Simulation Output
When you’ve run an FRG simulation, you will usually have a model output file
(from a call to, e.g., diverge_model_to_file()) model.dvg and a
postprocessing output file (from a call to, e.g.,
diverge_postprocess_and_write()) post.dvg. The python library
diverge.output is the suggested way to read these files, though file format
specifications are included in the documentation, so you can build your own
tools. To read both the model and the postprocessing file to memory, simply use
the diverge.output.read() function:
import diverge.output as do
model = do.read( 'model.dvg' )
post = do.read( 'post.dvg' )
Depending on the contents of the .dvg file, different python classes may be
returned. For models, diverge.output.read() returns an instance of
diverge.output.diverge_model; for postprocessing files, an instance of
either diverge.output.diverge_post_tu,
diverge.output.diverge_post_grid, or
diverge.output.diverge_post_patch is returned, depending on the backend
chosen. We chose to provide three different classes here due to the heterogenous
nature of simulation output depending on backends.

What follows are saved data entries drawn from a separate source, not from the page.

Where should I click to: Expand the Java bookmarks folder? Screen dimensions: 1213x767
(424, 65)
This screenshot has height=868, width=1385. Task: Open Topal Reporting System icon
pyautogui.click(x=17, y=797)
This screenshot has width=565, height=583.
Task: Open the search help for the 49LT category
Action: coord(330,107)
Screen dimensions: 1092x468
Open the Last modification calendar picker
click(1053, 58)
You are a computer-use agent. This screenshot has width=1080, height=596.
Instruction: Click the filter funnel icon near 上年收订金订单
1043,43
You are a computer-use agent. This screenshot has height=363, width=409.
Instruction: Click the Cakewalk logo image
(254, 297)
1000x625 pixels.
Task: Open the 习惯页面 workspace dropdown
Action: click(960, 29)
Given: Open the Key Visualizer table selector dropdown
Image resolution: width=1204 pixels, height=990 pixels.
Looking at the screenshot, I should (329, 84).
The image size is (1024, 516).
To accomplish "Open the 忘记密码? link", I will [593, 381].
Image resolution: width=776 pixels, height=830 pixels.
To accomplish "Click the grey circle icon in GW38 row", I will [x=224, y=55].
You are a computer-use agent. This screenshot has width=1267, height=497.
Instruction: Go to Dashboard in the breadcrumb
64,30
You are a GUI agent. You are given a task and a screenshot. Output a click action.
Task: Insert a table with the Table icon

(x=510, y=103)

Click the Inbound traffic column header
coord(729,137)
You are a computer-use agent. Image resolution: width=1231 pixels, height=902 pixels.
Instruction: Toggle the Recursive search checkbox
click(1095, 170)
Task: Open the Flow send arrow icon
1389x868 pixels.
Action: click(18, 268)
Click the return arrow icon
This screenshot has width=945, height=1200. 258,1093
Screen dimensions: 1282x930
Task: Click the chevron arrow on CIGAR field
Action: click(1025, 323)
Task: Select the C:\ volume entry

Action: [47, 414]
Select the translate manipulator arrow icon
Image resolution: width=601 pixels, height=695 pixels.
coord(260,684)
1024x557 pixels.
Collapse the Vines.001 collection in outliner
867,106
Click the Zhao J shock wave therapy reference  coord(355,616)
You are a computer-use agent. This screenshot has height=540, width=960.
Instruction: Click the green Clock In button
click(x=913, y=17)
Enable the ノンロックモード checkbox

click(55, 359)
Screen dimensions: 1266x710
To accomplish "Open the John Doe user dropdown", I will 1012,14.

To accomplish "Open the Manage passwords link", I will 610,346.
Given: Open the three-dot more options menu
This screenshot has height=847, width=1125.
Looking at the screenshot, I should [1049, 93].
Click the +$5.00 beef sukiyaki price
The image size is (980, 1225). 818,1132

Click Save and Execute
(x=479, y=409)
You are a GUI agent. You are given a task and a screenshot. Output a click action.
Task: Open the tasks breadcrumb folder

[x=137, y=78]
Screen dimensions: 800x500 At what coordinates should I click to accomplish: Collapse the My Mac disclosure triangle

The model output class diverge.output.diverge_model contains all the
information held by the diverge_model_t structure. Depending on the
output options requested at the time of saving the model.dvg file (see
diverge_model_to_file_finegrained(),
diverge_model_output_conf_t, and diverge.model_to_file_PY()),
some other information like the band structure, momentum meshes, eigenvalues on
the mesh, eigenvectors on the mesh, etc. are accessible.
Bandstructures in particular receive some more support in the output library, as they are frequently plotted. We provide the convenience functions
that all take an instance of diverge.output.diverge_model as argument,
i.e., the object you receive from a call to diverge.output.read() on a
model.dvg file. With the returned arrays, plotting bands through
matplotlib works like a breeze:
import matplotlib.pyplot as plt
xvals = do.bandstructure_xvals(model)
bands = do.bandstructure_bands(model)
plt.plot( xvals, bands, c='black' )
plt.show()
Analyzing the postprocessing data that comes out of the flow can turn out to be a bit more involved. Depending on the backend, some of the following “observables” are returned:
susceptibilities in each of the interaction channels
solutions to linearized gap equations (at \(\boldsymbol q = 0\)) in each of the interaction channels
actual vertices, either per channel or full ones
eigenvalues/eigenvectors or singular values/vectors of vertices in each of the interaction channels
It can turn out to be convenient to plot \(\boldsymbol q\) dependent
quantities (such as susceptibilities or channel eigenvalues) on irreducible
paths instead of scatter/color plots. To generate such graphical
representations, either use the function diverge_kmesh_to_bands_crs()
with an existing diverge_model_t instance, or include this data in
your model output file through the key
diverge_model_output_conf_t.kc_ibz_path (using the
finegrained inteface or the
python interface). Then, the model output
file will have coarse mesh indices corresponding to the IBZ path saved in
kc_ibz_path. With, say, a
TUFRG postprocessing saved to post.dvg, one could then do
path_segment_len, path_indices, _ = model.kc_ibz_path
ibz_map = post.kmaps_to
ibz_indices = ibz_map[path_indices]
suscep = post.Csusc.sum( axis=(0,1,2,3) ).real
suscep_path = suscep[ibz_indices]
plt.plot( suscep_path, c='black',
label=r'$\chi_\mathrm{mag}(\boldsymbol q)$' )
plt.show()
Notice how we must take care of the fact that the TUFRG output is saved on the
irreducible BZ, not the full BZ; those differ as soon as the model includes
symmetries. We therefore have to find the IBZ indices as a function of BZ
indices via kmaps_to and take
those IBZ indices that lie on the path indices (that refer to the full BZ).